Most of the focus lately has been on the US economic stimulus package, which aims to pours billions of dollars into public works construction. Some firms will undoubtedly benefit from the stimulus package. Many more will not. For contractors in the latter grouping, all is not lost. This is the time to take a hard look at your business and see what you can do to climb out of that cave.

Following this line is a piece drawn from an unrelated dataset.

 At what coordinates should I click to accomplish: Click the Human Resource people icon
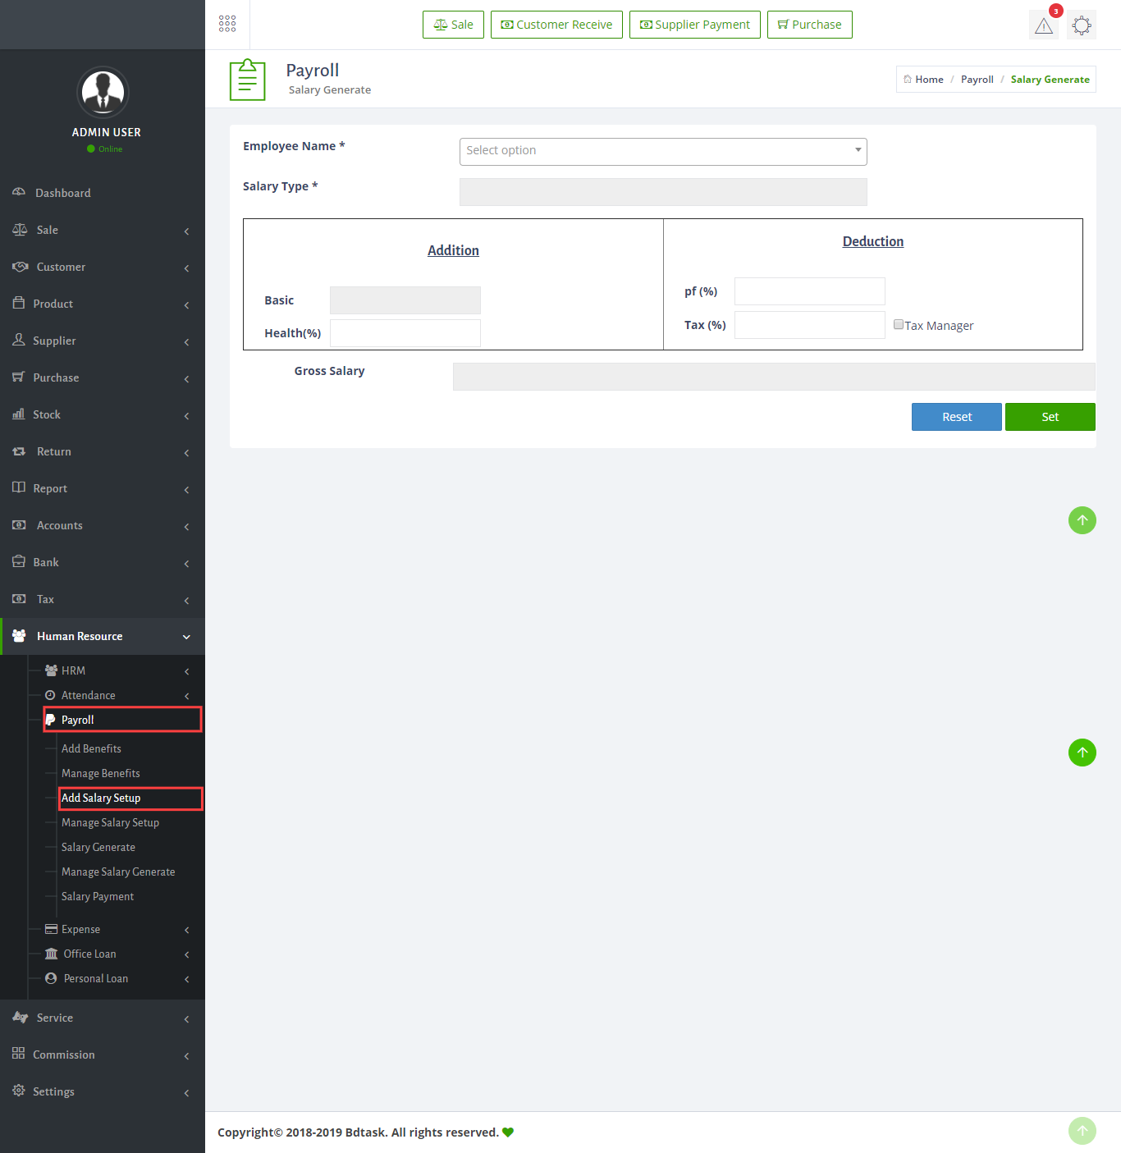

Last week Associated Construction Publications ran a story listing 100 ways to cut costs in a down economy, ranging from getting rid of the "miscellaneous" account to looking into group medical coverage. (The list comes courtesy of Glenn Matteson, senior consultant with FMI Corporation.)
Just as important as the list of cost-cutting measures, though, is the way in which they are implemented. For starters, asking employees to brainstorm cost-saving ideas, and then offering rewards to those whose ideas save the most money, will go over a lot better than implementing cost-cutting measures on which workers had no input. In addition, tightening the belt needs to be part of a larger exercise, noted Associated Construction Publications:
[B]egin a systematic examination of your expenses in the office and in the field. Focus on structural improvements, such as reducing turnover, minimizing rework, consolidating overhead functions and increasing input from all of your employees.
As you embark on this larger exercise, you need to keep in mind that the ultimate goal is making your company stronger. All too often, Tim Davis of The Builder's Coach said in a blog post called Is your business growing or dying?, growth is associated with getting bigger rather than getting stronger. Streamlining standard businesses processes and, yes, looking for little ways to save money can have a significant impact on the bottom line -- and such tasks require a lot less effort than trying to build more houses with the same personnel.
Davis provided five specific tips for making your business stronger. Among them is using the downtime to create training manuals for everyday procedures such as closing a sale. That way, employees will feel more comfortable wearing several hats in lean times and will spend less time training new colleagues once business picks up again.
Ultimately, the same way of thinking that helps you save money at home -- brewing your own coffee, for example, or brown-bagging your lunch -- can help save money at the office. Your actions need not be drastic to make a difference.